Metaphorically speaking, perhaps we can relate to being in a place in life where we feel stuck, that no matter what we do and no matter how many times we “recalculate route”, it gets us right back to where we started.
Perhaps we are experiencing lack and unfulfillment in our relationships, health, career, or our destiny and purpose and life. Maybe we have given up hope of things ever changing for the better and have decided to tread those same well-worn, familiar paths of bitterness, hopelessness, cynicism and defeat.
It can become commonplace to accept this state as status quo as we groan to God, just like the Israelites: “Why have you made us come up from Egypt, to bring us in to this wretched place?” (Numbers 20:5).
How do we break the “wilderness cycle” and get to the place of crossing?
If we are really being honest with ourselves, many times we are co-authors of our own predicaments, and not just mere participants. Life is unpredictable and Jesus himself tells us that in this life we will have trouble (John 16:33). However, it can’t hurt to check our hearts for the following attitudes, especially if we are in a wilderness place in our lives and needing to finally cross over our own “Jordan River”.
Matter of the Heart
All throughout scripture, we are commanded to love the Lord our God, worship Him only, and to meditate on the Word day and night.
We are instructed to set our hearts upon Him and that His word is a lamp unto our feet and a light unto our path.
Sadly, lack of spiritual discipline, lack of personal time of prayer, being in the Word, hearing the Word every week, and forsaking the fellowship of believers leaves us open to our own faulty thinking and understanding, as well as philosophies and ways of being that are not of God, and lead us away from Him (Romans 1:20-22).
The breakdown of spirituality begins with the breakdown of spiritual discipline. Life is busy and sometimes disappointing things happen that discourage us from seeking God.
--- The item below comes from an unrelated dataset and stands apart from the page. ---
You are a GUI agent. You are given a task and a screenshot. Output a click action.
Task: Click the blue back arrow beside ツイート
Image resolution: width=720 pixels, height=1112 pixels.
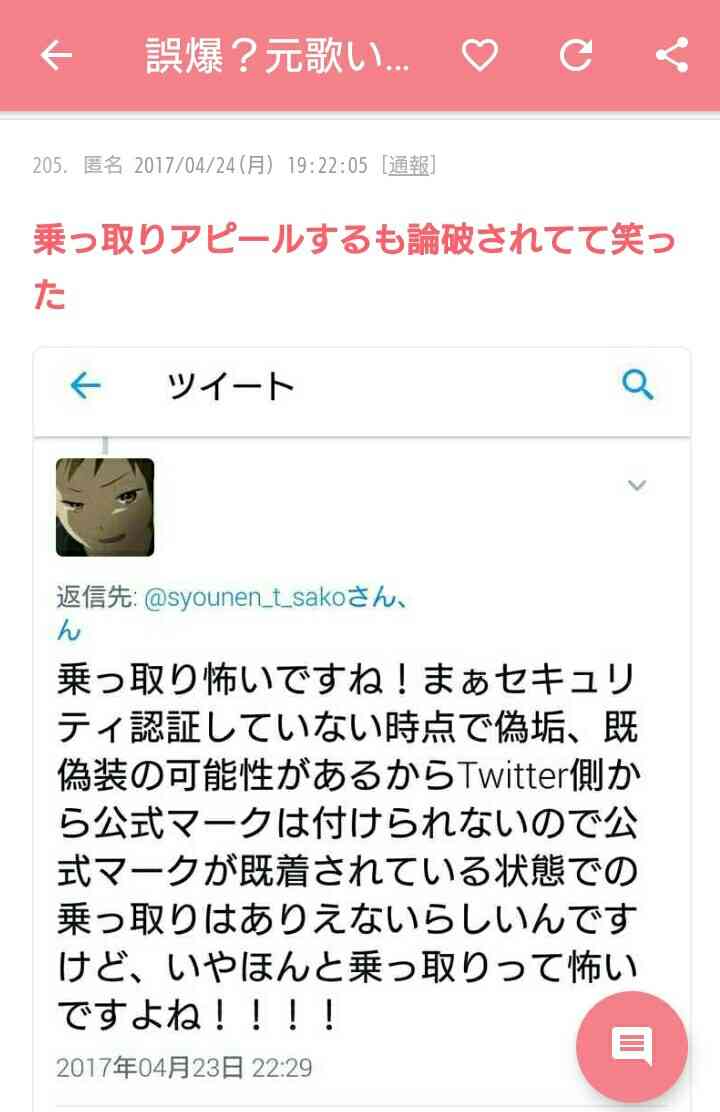86,386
But we should seek Him always, even through grief and pain.
“The Lord is close to the broken hearted and saves those who are crushed in spirit.” (Psalm 34:18)
Matter of the Attitude
The best way to understand complaining is to think of lamenting without faith. Israel cried out in Exodus 14:11 with the words, “”Is it because there were no graves in Egypt that you have taken us away to die in the wilderness? Why have you dealt with us in this way, bringing us out of Egypt?”
It is perfectly normal to complain and voice grievances to the Lord, most of the psalms are just that. But there is hope! In Psalm 42:5, David cries out to God in his depression and grief, yet places hope in faith in Him that he will be restored.
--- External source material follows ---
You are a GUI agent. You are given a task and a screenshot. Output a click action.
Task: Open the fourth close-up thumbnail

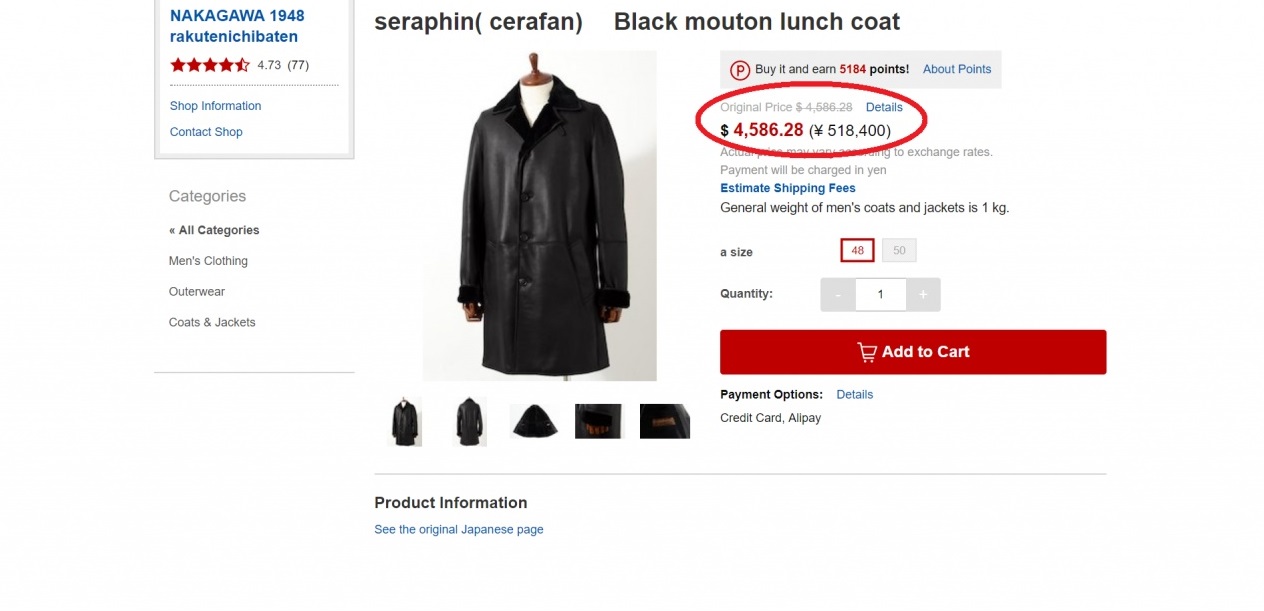pyautogui.click(x=598, y=421)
We all have been at points in our lives that instead of trusting God, we lose faith and sight of His promises. We become angry, assuming that our suffering is for nothing.
But just as God was and still is faithful to Israel today, He is faithful to us.
A Matter of Humility
Repentance is foundational in experiencing a turnaround in our lives. The longer we continue to be unrepentant, remain stuck in our sin, lack spiritual discipline, and rely on our own understanding – the deeper our sin, and our unrepentant nature will ensnare us.
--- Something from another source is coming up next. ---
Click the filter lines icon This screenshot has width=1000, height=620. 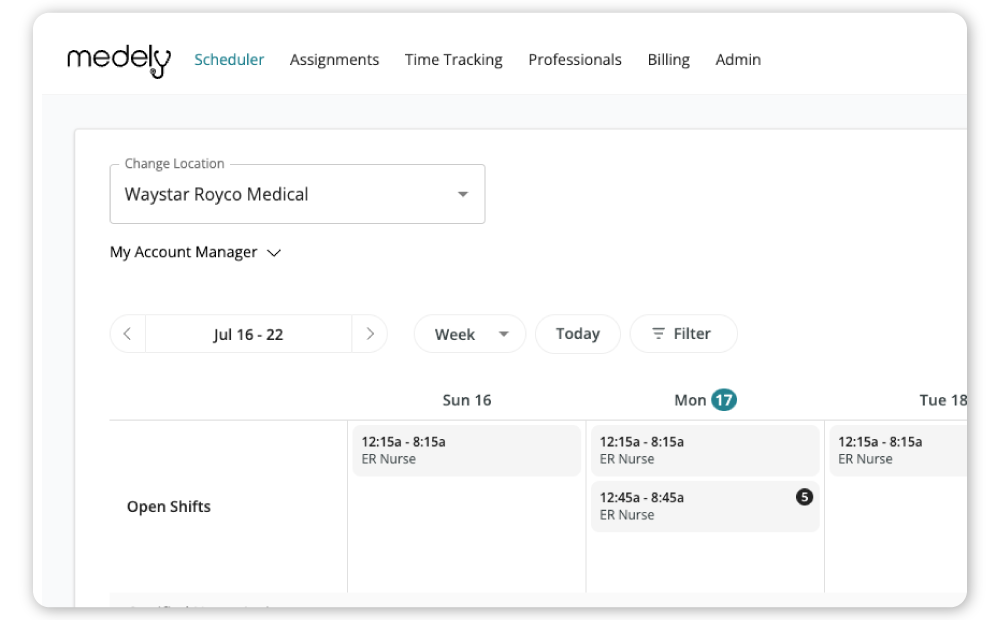click(x=658, y=334)
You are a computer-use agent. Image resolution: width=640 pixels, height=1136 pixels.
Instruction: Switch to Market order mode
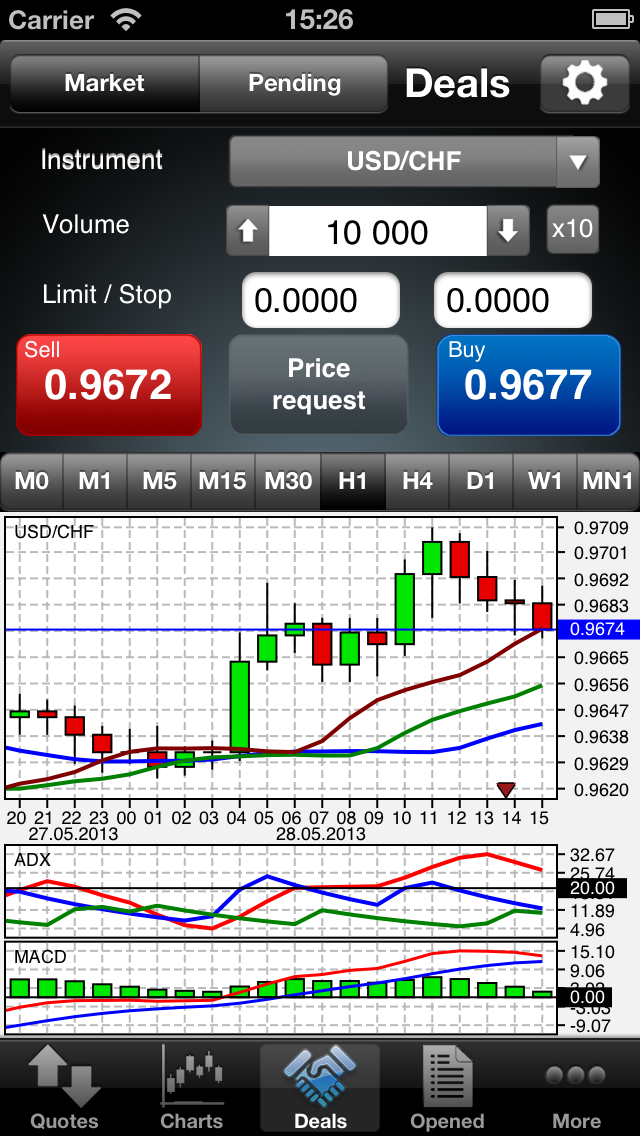pos(105,84)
No matter where we are in life, Christ is always ready to meet us there. He is knocking on the door of our hearts to let Him in, and we are never too far gone to accept his mercy and grace. Jesus gives us this hope because while we were yet sinners, He died for us (Romans 5:8).
Let Us Cross Over!
This submersion in water was a physical marker of the people’s confession and repentance. They did not leave the river the same way they entered it.
Jesus also allowed himself to be baptized in the Jordan river, not because he needed to be, but because it was the way “to fulfill all righteousness” in signifying His release into His teaching and healing ministry.
As the presence of God came through the Jordan River in Joshua 4:18, in the form of the ark of the covenant into a new life in the promised land, Jesus God incarnate also passed through the Jordan River into a new stage in his life.
The Jordan river represents an opportunity we all have before us. With confessing our sins to God and one another, and in physical baptism, we can be renewed, refreshed and have that breakthrough and moment of clarity that we may have been seeking in our lives.
Jesus gives hope of salvation and healing in Him, as prophet Isaiah said:
“But He was pierced through for our transgressions, He was crushed for our iniquities; the chastening for our well-being fell upon Him, And by His scourging we are healed.” (Isaiah 53:5)
Remember that even in the wilderness God has always been faithful to us. During the 40-year long trek in the desert, Israel was never without provision and their sandals never broke.
“You yourselves have seen what I did to the Egyptians, and how I bore you on eagles’ wings, and brought you to Myself.” (Exodus 19:4)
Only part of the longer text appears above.